■ **Work to be completed**: A verbatim repetition of the data below is requested, without images.

"""

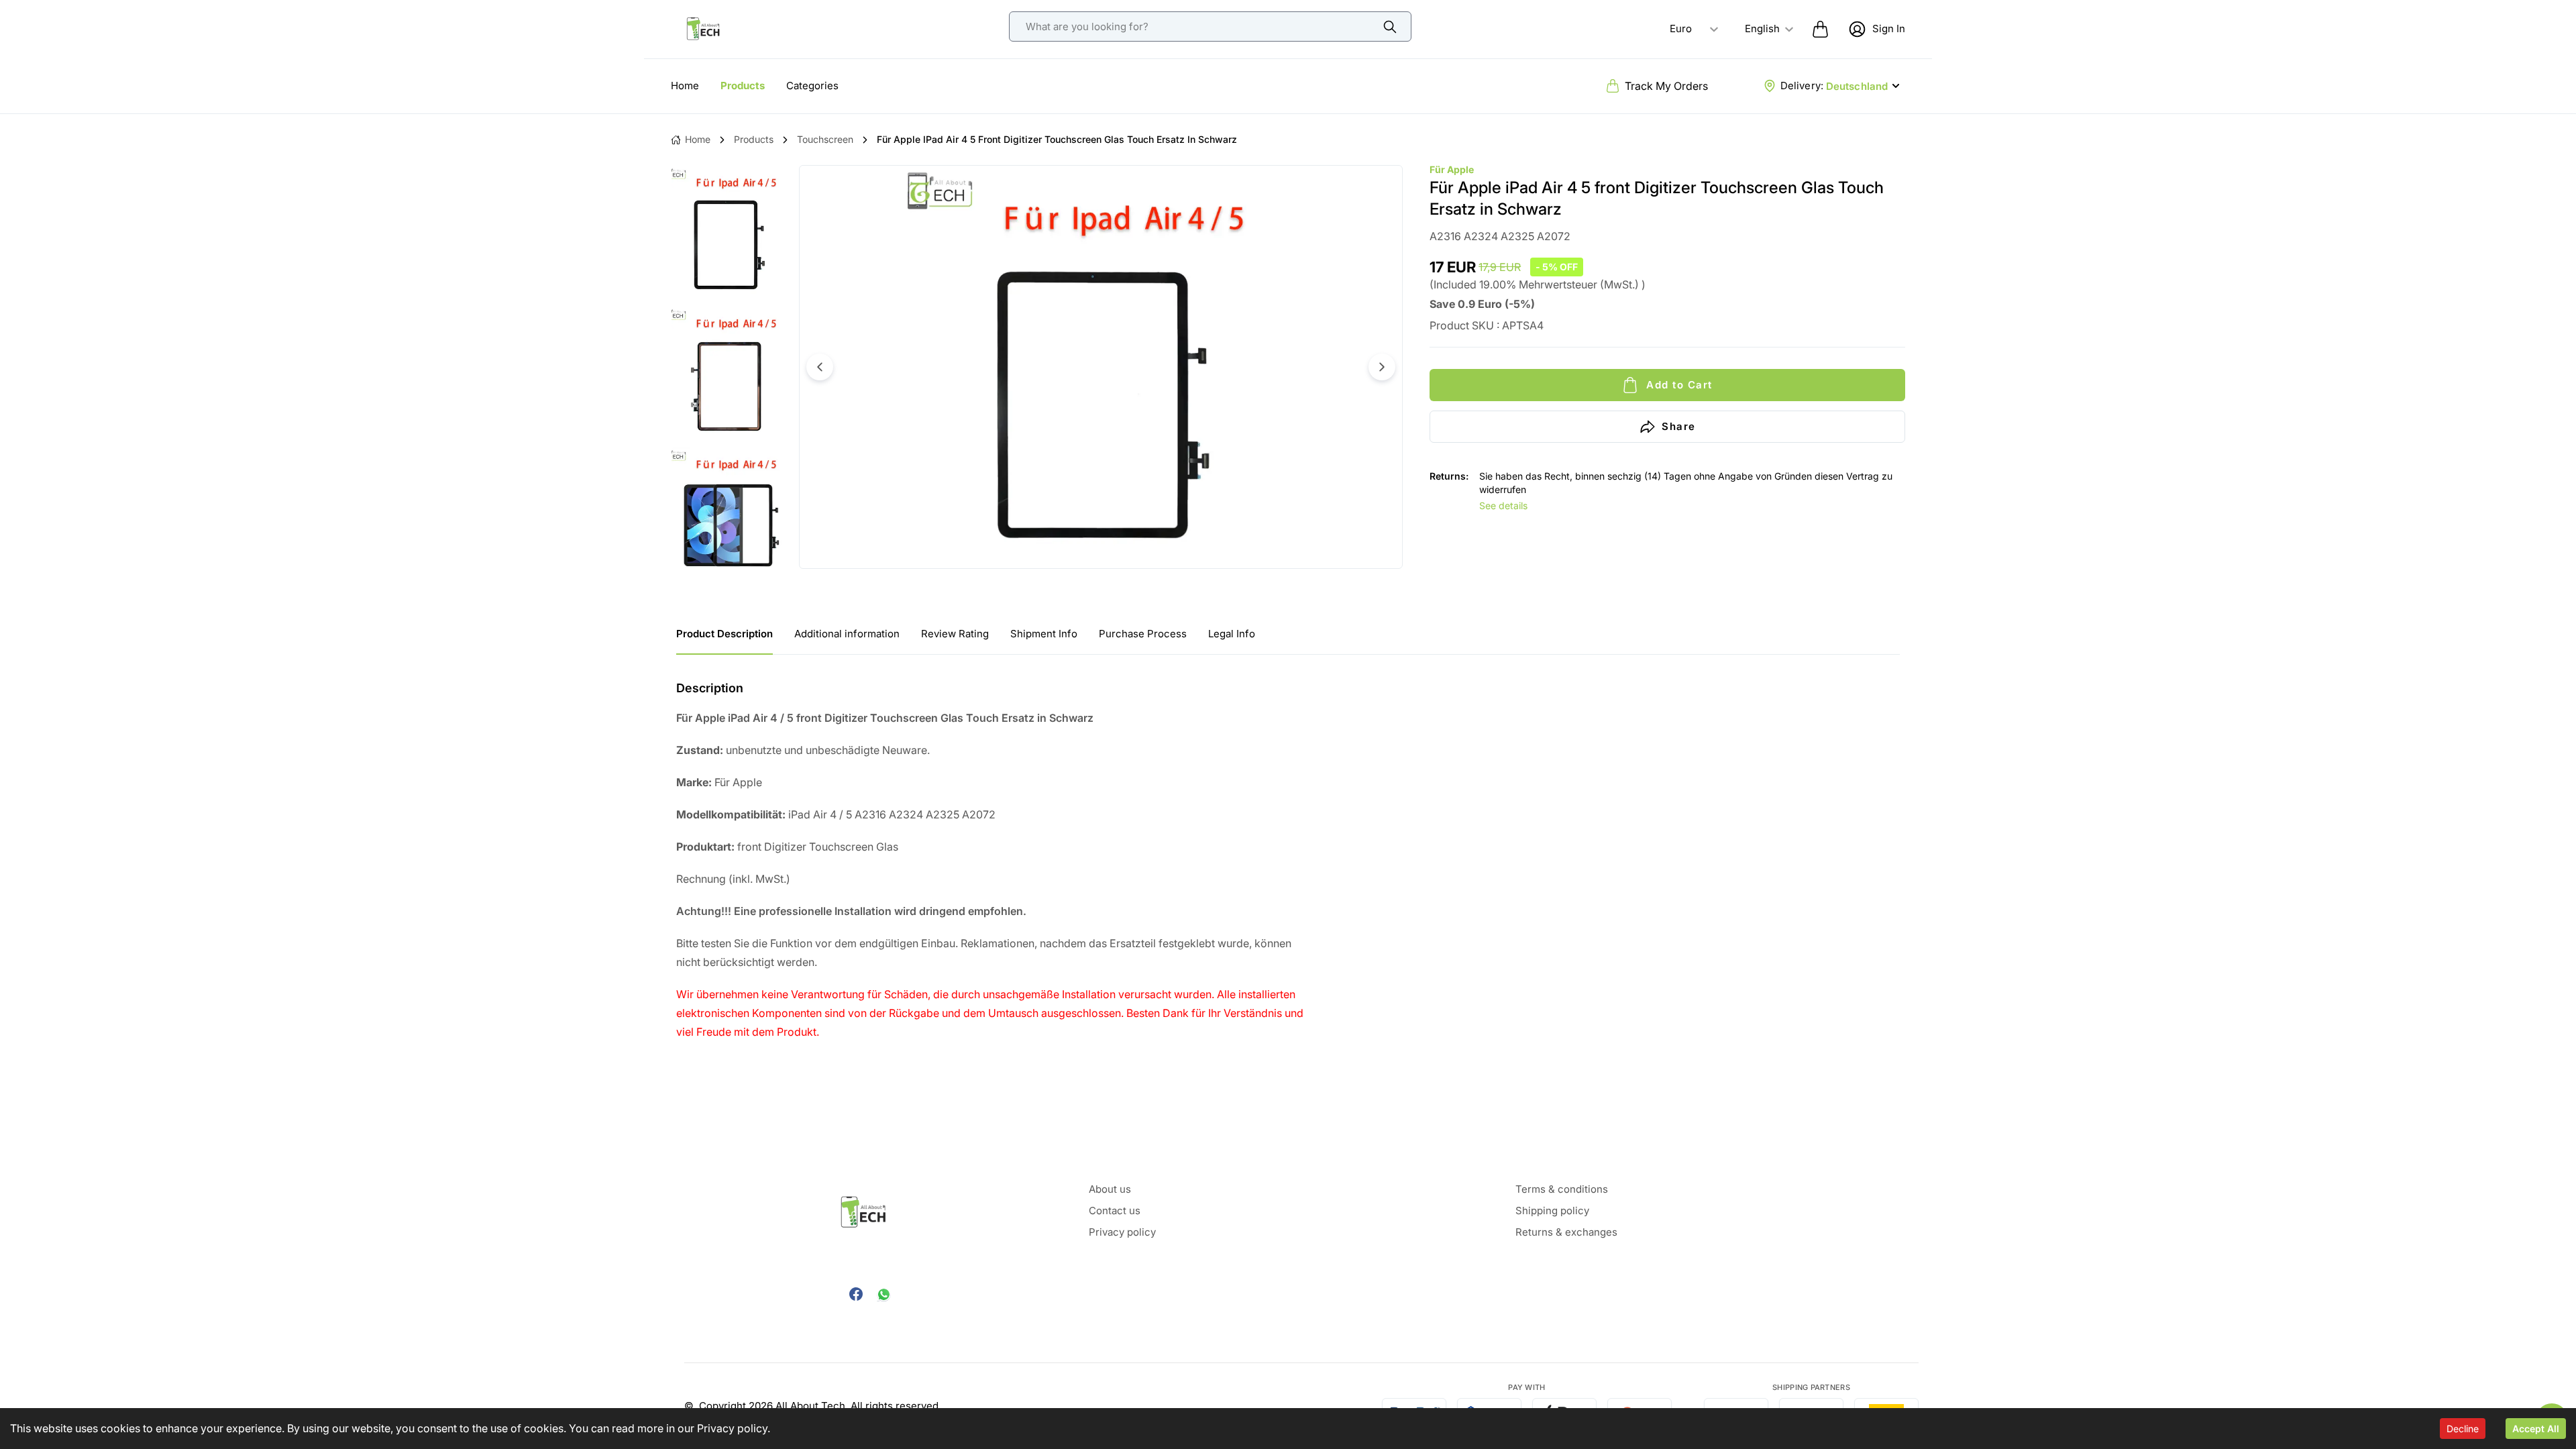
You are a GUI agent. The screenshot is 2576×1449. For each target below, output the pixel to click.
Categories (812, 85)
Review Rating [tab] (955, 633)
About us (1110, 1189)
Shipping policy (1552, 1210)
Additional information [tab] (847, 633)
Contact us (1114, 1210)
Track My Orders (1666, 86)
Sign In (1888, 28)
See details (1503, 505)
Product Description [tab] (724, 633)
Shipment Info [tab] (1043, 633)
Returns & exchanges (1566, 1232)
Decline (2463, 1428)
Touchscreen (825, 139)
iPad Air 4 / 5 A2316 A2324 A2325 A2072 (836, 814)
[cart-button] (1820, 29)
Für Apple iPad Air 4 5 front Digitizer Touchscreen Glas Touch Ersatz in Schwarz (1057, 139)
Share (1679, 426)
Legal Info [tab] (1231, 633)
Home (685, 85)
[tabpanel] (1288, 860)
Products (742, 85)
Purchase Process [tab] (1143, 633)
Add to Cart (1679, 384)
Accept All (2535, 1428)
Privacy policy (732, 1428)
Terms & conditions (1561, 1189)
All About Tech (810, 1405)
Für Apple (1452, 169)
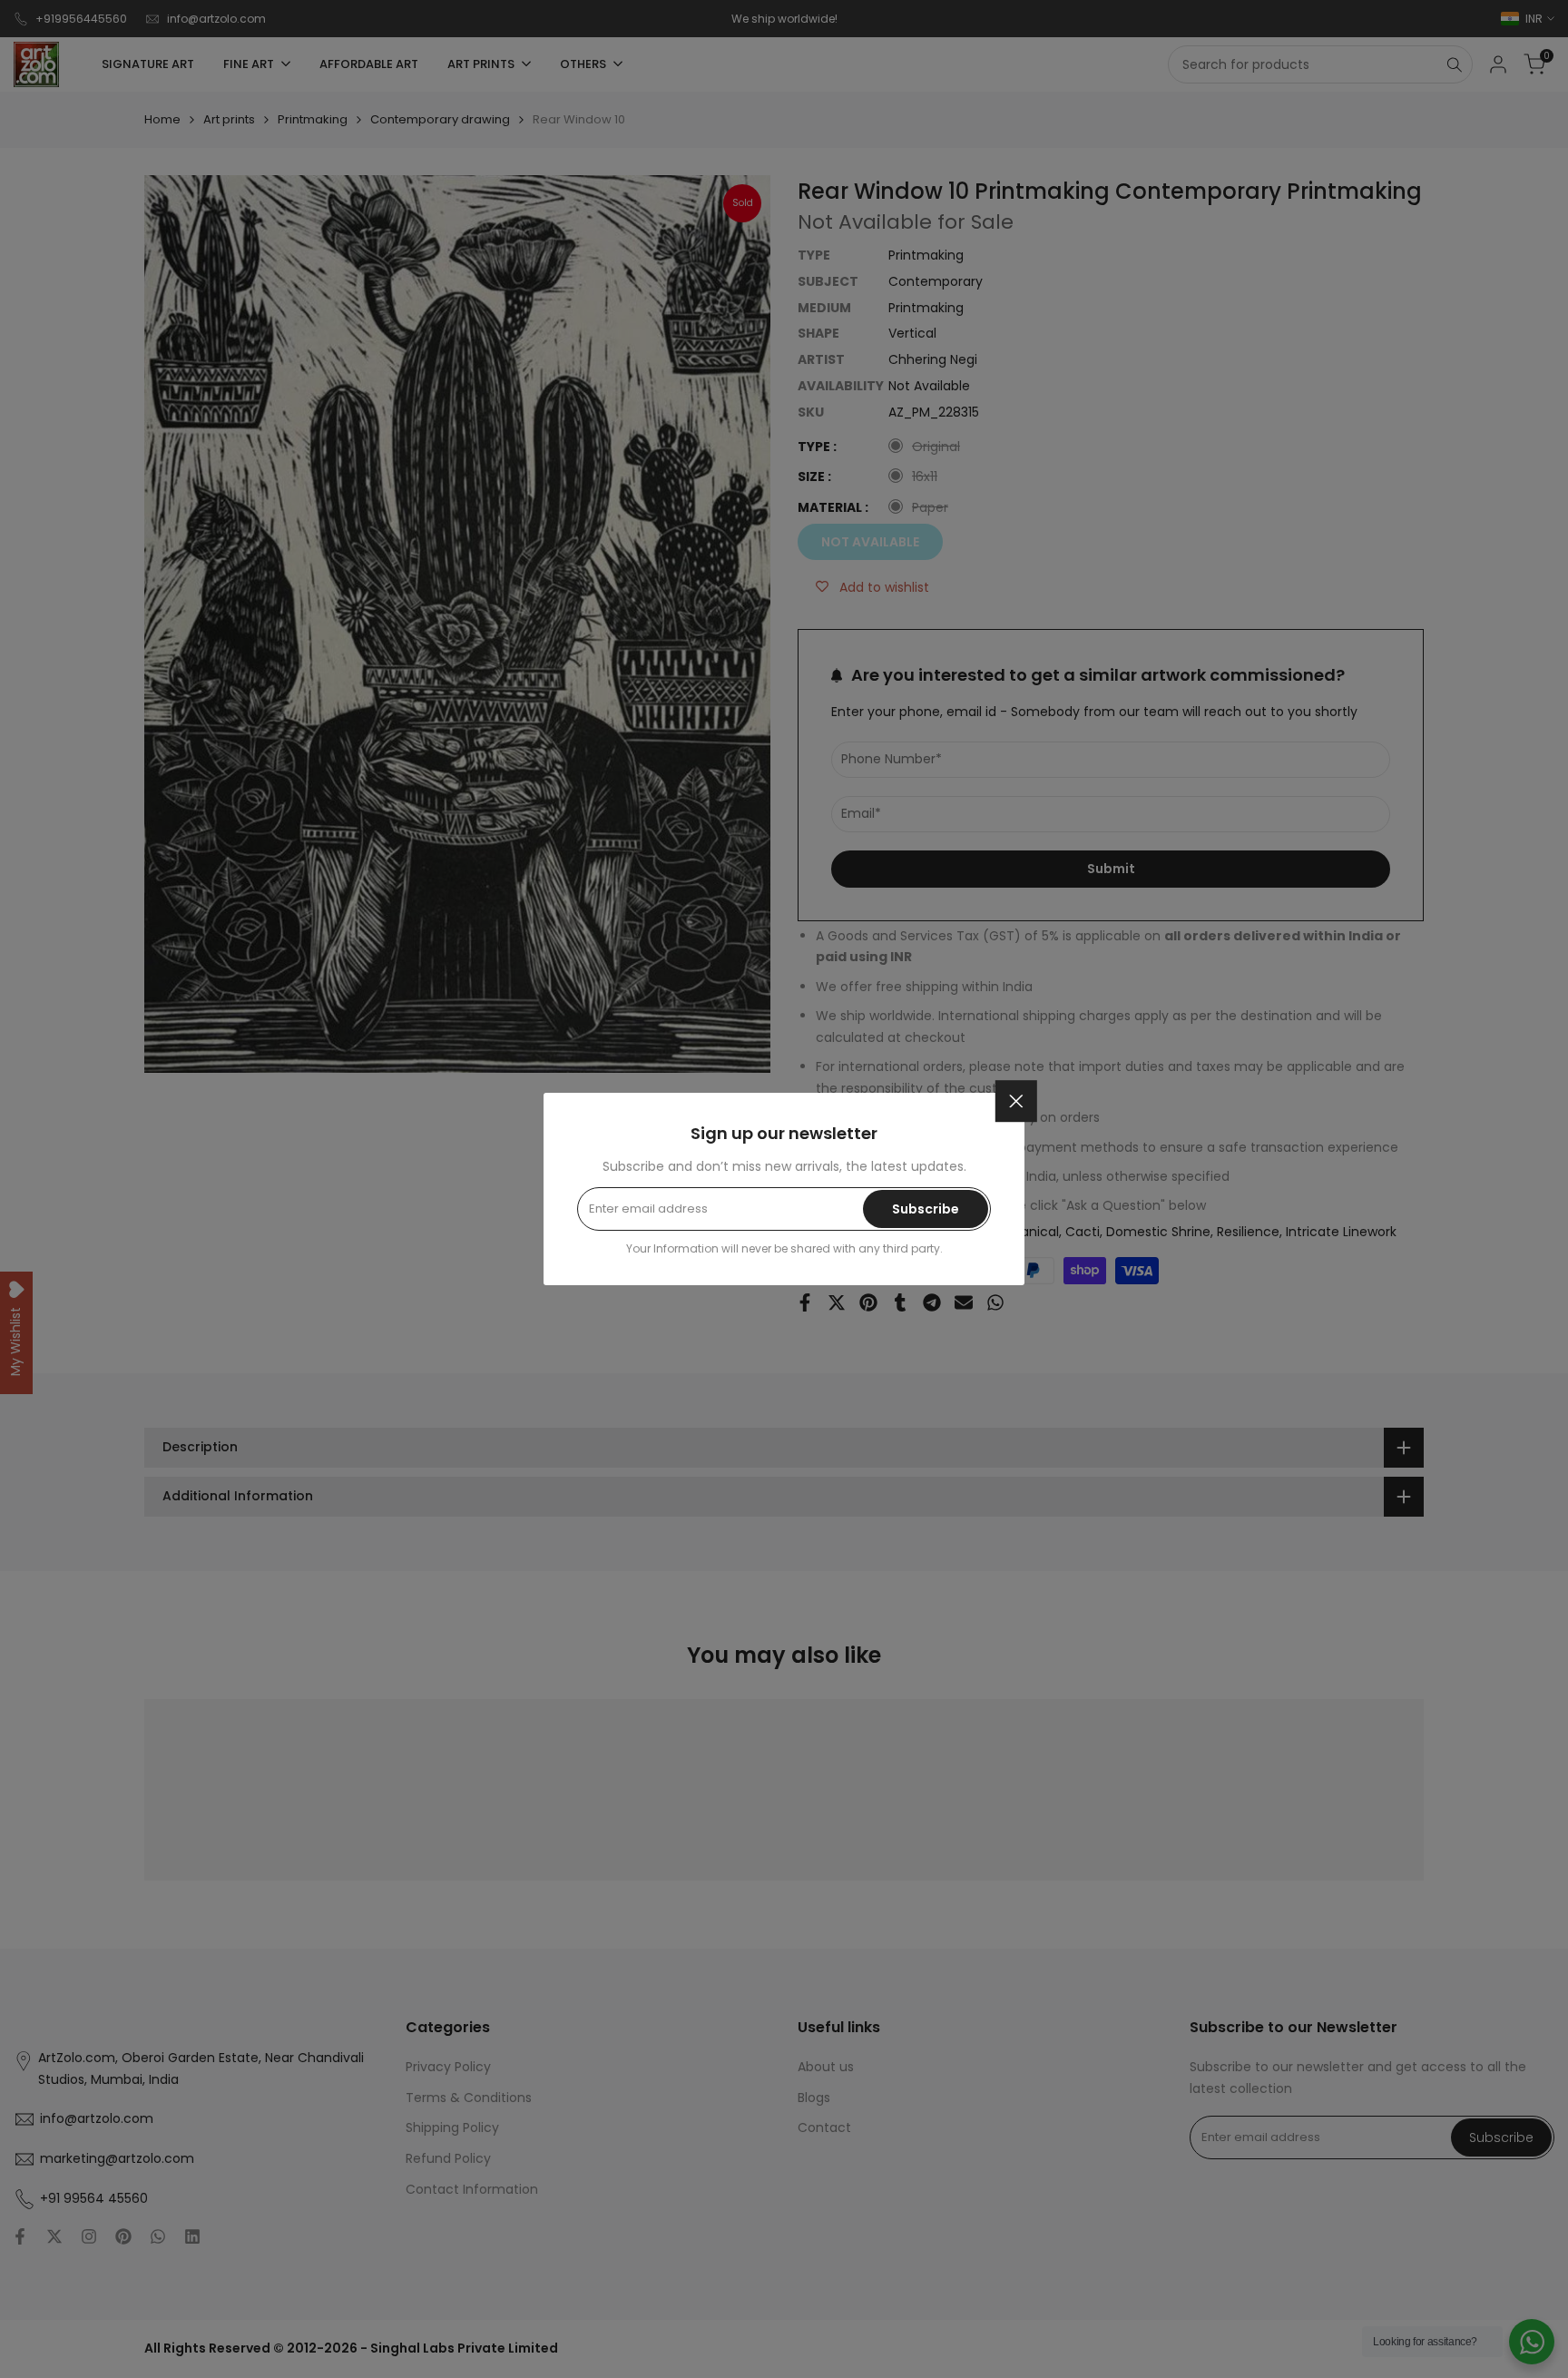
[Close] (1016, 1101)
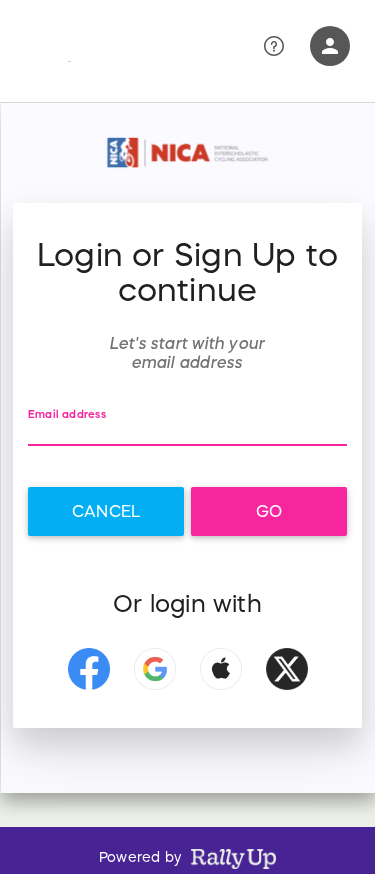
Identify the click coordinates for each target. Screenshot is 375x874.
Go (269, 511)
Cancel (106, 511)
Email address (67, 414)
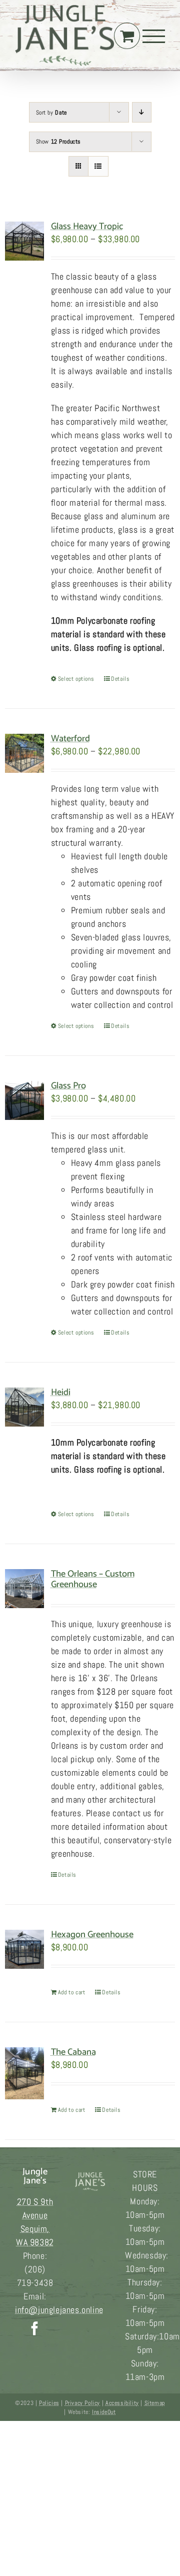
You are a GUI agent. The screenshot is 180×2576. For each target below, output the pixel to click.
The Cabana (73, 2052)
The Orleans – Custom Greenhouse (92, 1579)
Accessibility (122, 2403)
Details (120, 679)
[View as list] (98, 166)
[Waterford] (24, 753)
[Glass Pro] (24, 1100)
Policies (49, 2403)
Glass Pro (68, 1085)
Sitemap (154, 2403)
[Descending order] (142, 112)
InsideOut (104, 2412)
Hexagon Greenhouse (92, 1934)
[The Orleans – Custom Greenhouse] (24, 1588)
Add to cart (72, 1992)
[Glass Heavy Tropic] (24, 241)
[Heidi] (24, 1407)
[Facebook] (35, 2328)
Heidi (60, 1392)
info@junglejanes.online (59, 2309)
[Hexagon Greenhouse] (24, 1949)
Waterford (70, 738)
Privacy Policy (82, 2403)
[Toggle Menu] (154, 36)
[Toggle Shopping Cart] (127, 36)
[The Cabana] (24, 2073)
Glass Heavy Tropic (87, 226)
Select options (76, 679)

"""

■ **Reply to the exercise**:
You are a GUI agent. The screenshot is 2576×1449. For each target below, output the pixel to click.
Categories (812, 85)
Review Rating [tab] (955, 633)
About us (1110, 1189)
Shipping policy (1552, 1210)
Additional information [tab] (847, 633)
Contact us (1114, 1210)
Track My Orders (1666, 86)
Sign In (1888, 28)
See details (1503, 505)
Product Description [tab] (724, 633)
Shipment Info [tab] (1043, 633)
Returns & exchanges (1566, 1232)
Decline (2463, 1428)
Touchscreen (825, 139)
iPad Air 4 / 5 A2316 A2324 A2325 A2072 (836, 814)
[cart-button] (1820, 29)
Für Apple iPad Air 4 5 front Digitizer Touchscreen Glas Touch Ersatz in Schwarz (1057, 139)
Share (1679, 426)
Legal Info [tab] (1231, 633)
Home (685, 85)
[tabpanel] (1288, 860)
Products (742, 85)
Purchase Process [tab] (1143, 633)
Add to Cart (1679, 384)
Accept All (2535, 1428)
Privacy policy (732, 1428)
Terms & conditions (1561, 1189)
All About Tech (810, 1405)
Für Apple (1452, 169)
[Close] (1016, 1101)
Identify the click coordinates for each target. Screenshot is 375x874.
Go (269, 511)
Cancel (106, 511)
Email address (67, 414)
You are a GUI agent. The screenshot is 180×2576. For each target below, output the pixel to click.
The Cabana (73, 2052)
The Orleans – Custom Greenhouse (92, 1579)
Accessibility (122, 2403)
Details (120, 679)
[View as list] (98, 166)
[Waterford] (24, 753)
[Glass Pro] (24, 1100)
Policies (49, 2403)
Glass Pro (68, 1085)
Sitemap (154, 2403)
[Descending order] (142, 112)
InsideOut (104, 2412)
Hexagon Greenhouse (92, 1934)
[The Orleans – Custom Greenhouse] (24, 1588)
Add to cart (72, 1992)
[Glass Heavy Tropic] (24, 241)
[Heidi] (24, 1407)
[Facebook] (35, 2328)
Heidi (60, 1392)
info@junglejanes.online (59, 2309)
[Hexagon Greenhouse] (24, 1949)
Waterford (70, 738)
Privacy Policy (82, 2403)
[Toggle Menu] (154, 36)
[Toggle Shopping Cart] (127, 36)
[The Cabana] (24, 2073)
Glass Heavy Tropic (87, 226)
Select options (76, 679)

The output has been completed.